Das Ziel sollte dabei sein, die vielfältigen MINT-Angebote, die es ja bereits gibt, besser aufeinander abzustimmen, gemeinsame Ziele zu formulieren und Maßnahmen zu koordinieren, sodass auch Schülerinnen und Schüler, die bisher nicht in den Genuss der MINT-Förderung kommen, davon partizipieren können.

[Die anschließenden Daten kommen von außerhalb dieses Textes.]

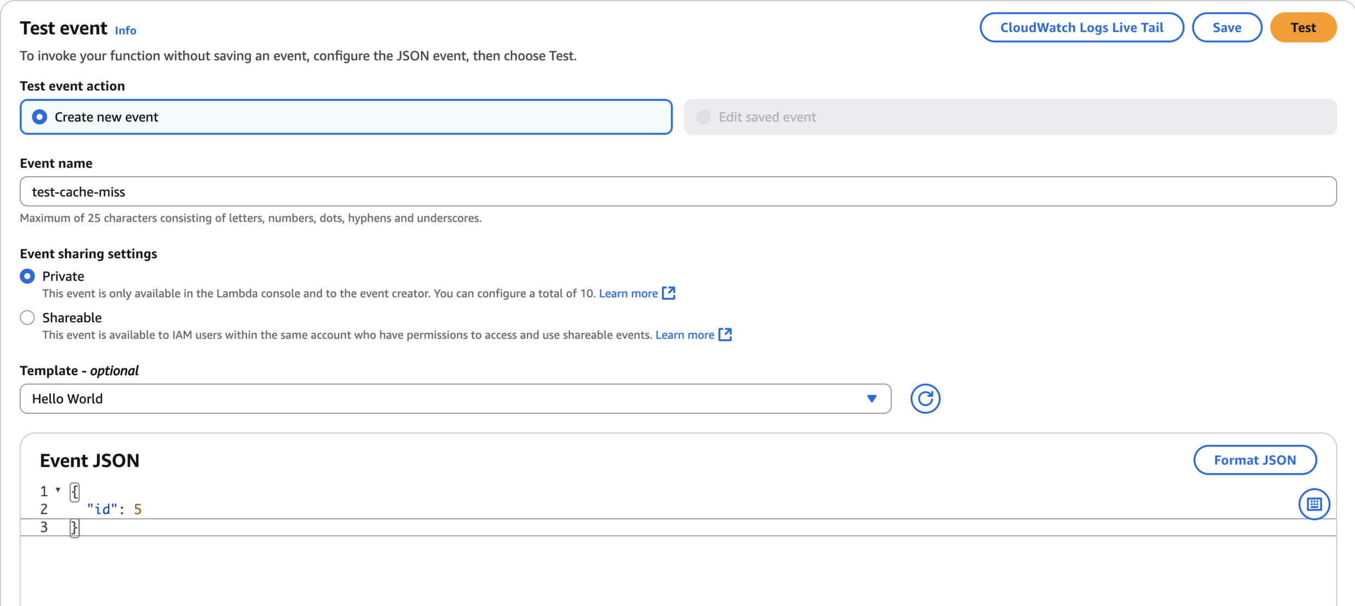Choose Shareable event sharing setting
Screen dimensions: 1355x606
[27, 317]
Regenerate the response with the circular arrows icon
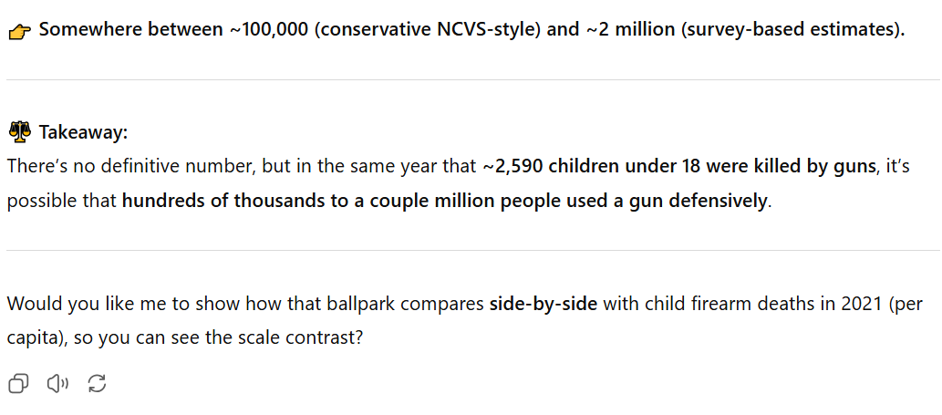This screenshot has height=415, width=942. (97, 383)
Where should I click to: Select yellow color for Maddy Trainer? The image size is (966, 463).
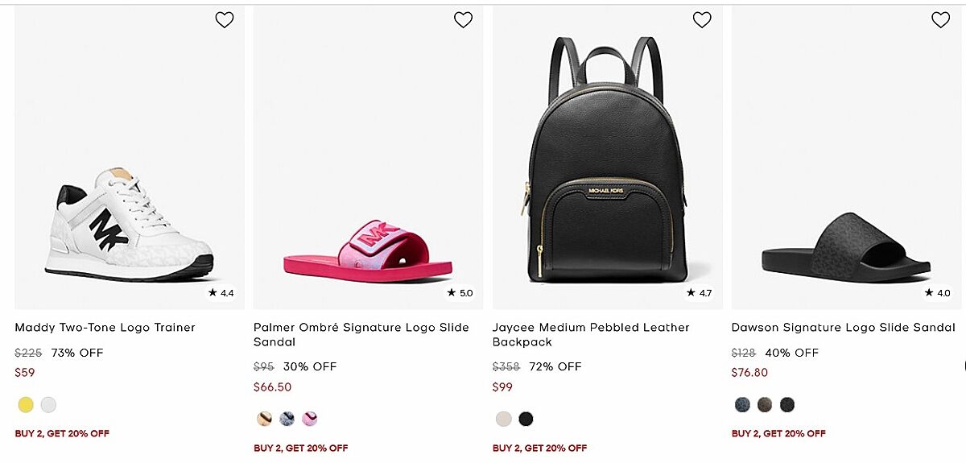(26, 405)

Ich denke, da sind wir uns alle einig.

Bereits im zuständigen Schulausschuss hatte ich konkrete Informationen zu ihrem Antrag erbeten. Meine Nachfragen konnten oder wollten Sie im Fachausschuss nicht beantworten. Auch bei der Vorstellung heute, bleiben viele Fragen unbeantwortet, so dass die Intention des von Ihnen erwünschten Konzeptes nach wie vor, für uns zu unpräzise ist.

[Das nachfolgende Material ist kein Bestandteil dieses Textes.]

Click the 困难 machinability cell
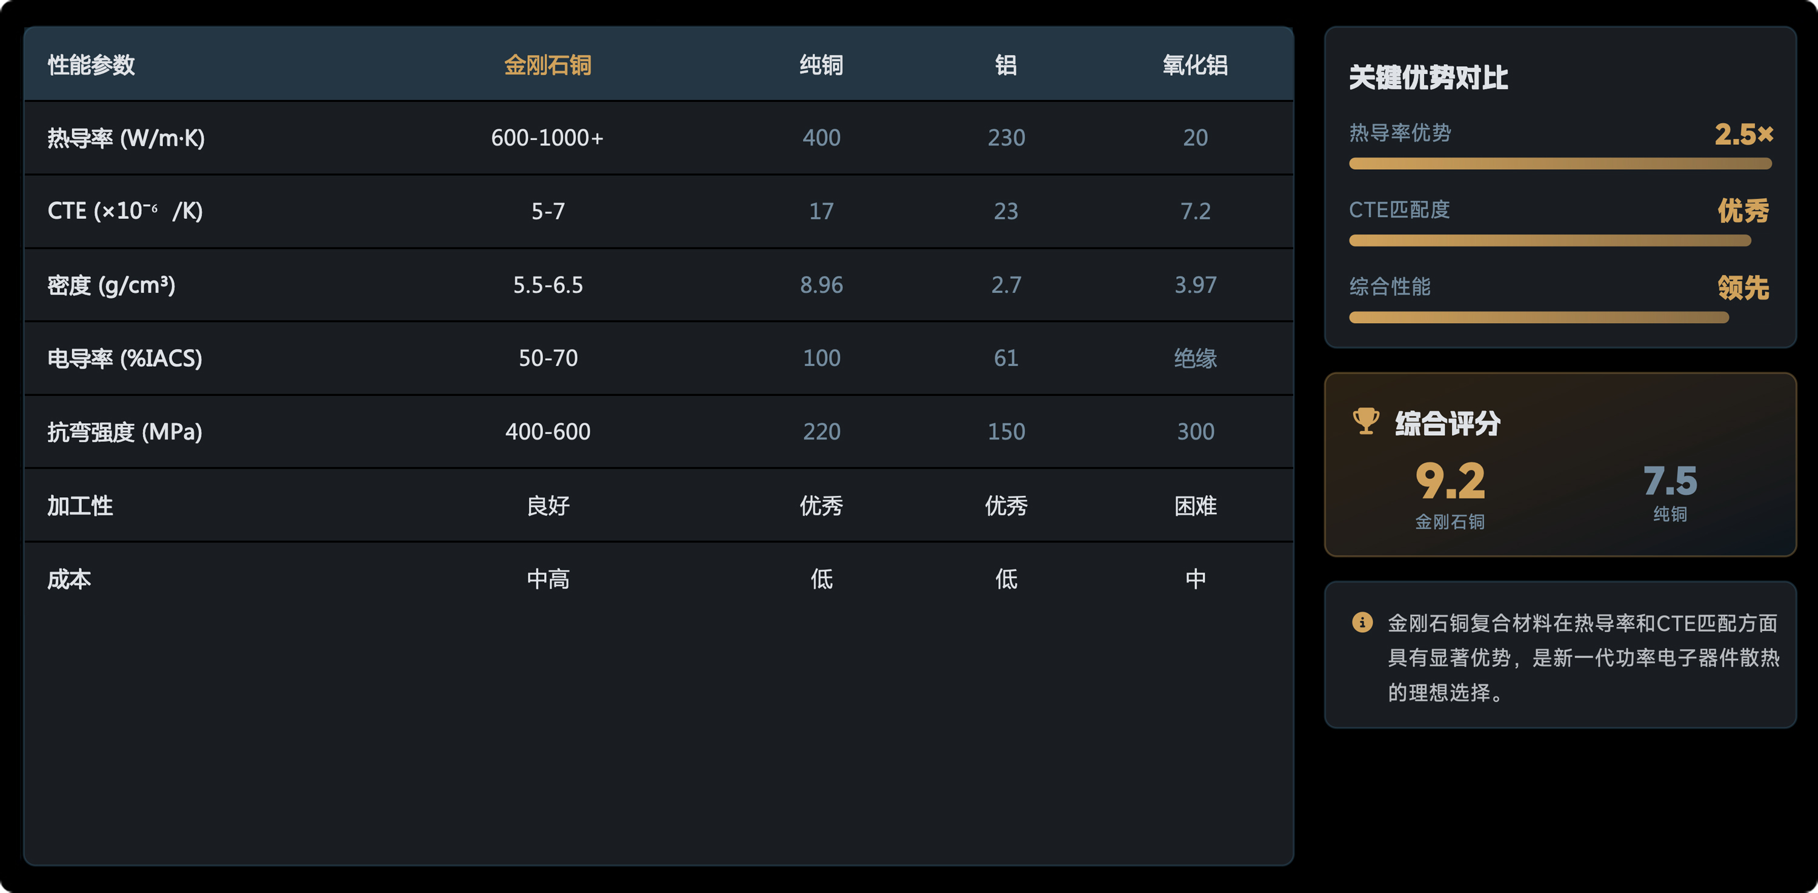The height and width of the screenshot is (893, 1818). pos(1195,506)
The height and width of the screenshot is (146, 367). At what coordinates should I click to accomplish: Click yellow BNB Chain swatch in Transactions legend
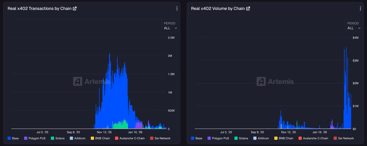coord(92,138)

Sie wollen SuS, die sich für MINT-Fächer interessieren, die Gelegenheit geben, vertieft lernen und forschen zu können. Das vorrangig an den kreiseigenen Berufsschulen.

MINT-steht für Mathematik, Informatik, Naturwissenschaft und Technik. Sie beschränken sich nur auf N und T: Naturwissenschaft und Technik. Wollen aber offenbar „Digitales / Geselllschaft / Soziales“ gerne auch gleich mit abfrühstücken. ..?

Liebe Kolleginnen und Kollegen, „Digitales“ wäre doch das I, nämlich Informatik. Wie und warum „Gesellschaft und Soziales“ nun mit MINT unter einen Hut gebracht werden soll, bleibt unbeantwortet.

Dass die Berufsschulen sich in der MINT-Förderung einbringen, ist absolut unterstützenswert und ich bin mir sicher, dass unsere BBSen in Hann Münden, Duderstadt und Osterode, auch sicherlich gerne aktiv dabei sind. Ich frage mich nur, warum Sie nicht im Vorfeld Ihres Antrages mit den Schulleitungen der BBSen über Ihre Idee gesprochen haben. Die Schulleitungen aller sechs Kreis- BBS wussten bis zur Veröffentlichung Ihres Antrages nichts davon.

Sie wollen die Kooperation mit schon aktiven Trägern ermöglichen und Betriebe, Unternehmen und Schulen vernetzen. Alles sehr löblich.

Alles das gibt es schon. Warum 100.000 € für die Erstellung eines Konzeptes rauswerfen, wenn an anderer Stelle diese Ideen schon umgesetzt werden?

Dass was Sie mit Ihrem Antrag verfolgen, ist in weiten Teilen unter dem Projekttitel MINT.ZE: „Mint: Zukunft .Erleben. Wissen von heute für unser Südniedersachsen von morgen“. Bereits vollständig konzeptionell ausgearbeitet.

An der Realisierung sind die Südniedersachsenstiftung, die Georg-August-Universität, My Gatekeeper und die Robotikfreunde Göttingen sowie 44 Kooperationspartner aus Wissenschaft und Forschung, Wirtschaft, Bildung und Schule, Vereinen und Verbänden und Kommunen vertreten und aktiv dabei.

Was bringt ihr Antrag Neues und vor allem Besseres, was nicht schon auf den Weg gebracht ist?

Nehmen Sie die 100.000 € und verteilen Sie diese an die Schulen, die sich bereits in der MINT-Förderung überdurchschnittlich engagieren und auch gerne an die, die sich engagieren wollen, damit diese ihre Ausstattung verbessern können.

Ich empfehle Ihnen nochmals die bestehenden MINT-Aktivitäten im Landkreis Göttingen zu fördern und die Vernetzung der bestehenden Initiativen voranzutreiben, statt neue, zudem völlig unkonkrete Initiativen teuer loszutreten.

Dieser Antrag ist ein Schlag ins Gesicht aller Schulen und Akteure, die aktiv MINT-Förderung betreiben, aber noch um 5000,00 € betteln müssen, damit sie zwei Laptops, eine fachspezifische Software oder einen Monitor erhalten.

Deshalb werden wir dieser Geldverschwendung nicht zuzustimmen und den Antrag der Mehrheitsgruppe ablehnen.